PROBLEM: Begin with the line that holds "Import mirror settings". Write out every line from there to the end of the listing below, word for word.

GIVEN DATA:
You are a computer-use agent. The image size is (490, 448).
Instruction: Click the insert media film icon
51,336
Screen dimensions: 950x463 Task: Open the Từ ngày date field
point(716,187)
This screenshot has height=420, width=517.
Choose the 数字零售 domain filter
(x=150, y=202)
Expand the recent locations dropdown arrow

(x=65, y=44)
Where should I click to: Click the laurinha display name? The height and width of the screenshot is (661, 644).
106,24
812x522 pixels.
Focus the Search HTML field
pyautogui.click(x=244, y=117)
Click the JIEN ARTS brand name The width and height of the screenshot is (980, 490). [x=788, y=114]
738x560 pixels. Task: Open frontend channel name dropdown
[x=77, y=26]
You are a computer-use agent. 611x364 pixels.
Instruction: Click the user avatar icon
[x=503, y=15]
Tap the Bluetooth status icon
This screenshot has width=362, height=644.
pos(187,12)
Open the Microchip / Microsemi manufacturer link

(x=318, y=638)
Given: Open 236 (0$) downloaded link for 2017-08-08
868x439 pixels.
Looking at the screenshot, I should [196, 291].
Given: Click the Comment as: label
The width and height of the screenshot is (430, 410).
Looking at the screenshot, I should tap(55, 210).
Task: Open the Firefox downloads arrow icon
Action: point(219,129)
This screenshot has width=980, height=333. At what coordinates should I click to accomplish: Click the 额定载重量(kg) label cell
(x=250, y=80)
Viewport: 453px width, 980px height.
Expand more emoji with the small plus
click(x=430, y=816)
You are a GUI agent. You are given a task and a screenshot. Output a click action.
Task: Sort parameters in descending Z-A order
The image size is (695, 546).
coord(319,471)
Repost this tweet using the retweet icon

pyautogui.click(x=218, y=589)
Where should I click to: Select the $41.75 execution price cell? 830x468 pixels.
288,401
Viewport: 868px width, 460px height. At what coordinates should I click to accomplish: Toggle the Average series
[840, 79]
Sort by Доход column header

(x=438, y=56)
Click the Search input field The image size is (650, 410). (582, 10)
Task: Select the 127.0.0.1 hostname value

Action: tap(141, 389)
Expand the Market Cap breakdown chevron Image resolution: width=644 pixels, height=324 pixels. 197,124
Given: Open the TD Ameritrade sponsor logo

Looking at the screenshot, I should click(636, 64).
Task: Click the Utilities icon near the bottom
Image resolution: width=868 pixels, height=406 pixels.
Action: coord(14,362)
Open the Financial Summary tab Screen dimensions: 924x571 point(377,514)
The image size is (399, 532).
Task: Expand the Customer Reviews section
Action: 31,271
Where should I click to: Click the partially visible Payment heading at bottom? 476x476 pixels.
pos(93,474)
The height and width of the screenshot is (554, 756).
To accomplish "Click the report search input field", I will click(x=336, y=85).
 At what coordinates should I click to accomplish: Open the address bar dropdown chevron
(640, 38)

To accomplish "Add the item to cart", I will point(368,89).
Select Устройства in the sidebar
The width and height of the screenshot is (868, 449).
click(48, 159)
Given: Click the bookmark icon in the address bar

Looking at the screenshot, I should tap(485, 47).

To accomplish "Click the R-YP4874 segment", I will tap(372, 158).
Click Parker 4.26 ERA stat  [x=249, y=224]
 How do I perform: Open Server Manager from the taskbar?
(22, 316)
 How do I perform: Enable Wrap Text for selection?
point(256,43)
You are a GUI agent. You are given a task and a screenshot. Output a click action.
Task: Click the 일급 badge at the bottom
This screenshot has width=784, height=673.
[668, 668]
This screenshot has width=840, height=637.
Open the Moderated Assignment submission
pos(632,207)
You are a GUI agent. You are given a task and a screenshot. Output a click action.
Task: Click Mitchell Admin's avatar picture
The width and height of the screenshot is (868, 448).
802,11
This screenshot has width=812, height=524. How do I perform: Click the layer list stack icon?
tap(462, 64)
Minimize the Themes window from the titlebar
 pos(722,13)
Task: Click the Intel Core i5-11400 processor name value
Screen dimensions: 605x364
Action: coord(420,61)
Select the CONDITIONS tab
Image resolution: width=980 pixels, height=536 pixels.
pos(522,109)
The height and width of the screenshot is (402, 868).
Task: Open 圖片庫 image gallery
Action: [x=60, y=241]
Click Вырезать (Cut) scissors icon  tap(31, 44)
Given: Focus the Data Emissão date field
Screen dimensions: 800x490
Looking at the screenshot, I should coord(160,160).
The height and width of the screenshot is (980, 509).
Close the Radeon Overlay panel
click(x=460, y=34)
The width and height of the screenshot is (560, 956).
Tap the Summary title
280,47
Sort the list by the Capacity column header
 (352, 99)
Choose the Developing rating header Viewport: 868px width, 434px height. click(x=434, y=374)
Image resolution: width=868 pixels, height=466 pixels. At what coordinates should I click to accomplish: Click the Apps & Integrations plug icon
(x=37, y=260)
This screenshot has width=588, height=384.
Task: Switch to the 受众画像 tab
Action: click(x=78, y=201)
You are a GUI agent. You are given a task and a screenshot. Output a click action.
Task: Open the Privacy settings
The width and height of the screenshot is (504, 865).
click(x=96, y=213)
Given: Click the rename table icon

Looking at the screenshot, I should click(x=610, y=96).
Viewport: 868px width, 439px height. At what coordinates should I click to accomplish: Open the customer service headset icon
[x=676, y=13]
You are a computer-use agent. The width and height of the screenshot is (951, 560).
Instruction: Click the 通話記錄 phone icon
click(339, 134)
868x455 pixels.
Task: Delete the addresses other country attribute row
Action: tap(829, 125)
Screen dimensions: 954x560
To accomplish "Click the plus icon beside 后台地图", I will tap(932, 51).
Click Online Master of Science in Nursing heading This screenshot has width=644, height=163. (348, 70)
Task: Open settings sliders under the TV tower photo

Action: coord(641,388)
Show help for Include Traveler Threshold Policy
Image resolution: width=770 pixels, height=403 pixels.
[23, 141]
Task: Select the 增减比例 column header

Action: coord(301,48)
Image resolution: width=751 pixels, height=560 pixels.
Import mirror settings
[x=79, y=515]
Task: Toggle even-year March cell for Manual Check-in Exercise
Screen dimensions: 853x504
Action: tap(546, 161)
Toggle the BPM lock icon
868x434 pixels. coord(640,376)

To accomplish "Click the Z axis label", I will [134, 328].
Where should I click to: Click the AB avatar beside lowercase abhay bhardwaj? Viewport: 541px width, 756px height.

TASK OUTPUT:
Import mirror settings
[x=79, y=515]
Task: Toggle even-year March cell for Manual Check-in Exercise
Screen dimensions: 853x504
Action: tap(546, 161)
Toggle the BPM lock icon
868x434 pixels. coord(640,376)

To accomplish "Click the Z axis label", I will [134, 328].
Where should I click to: Click the AB avatar beside lowercase abhay bhardwaj? Viewport: 541px width, 756px height.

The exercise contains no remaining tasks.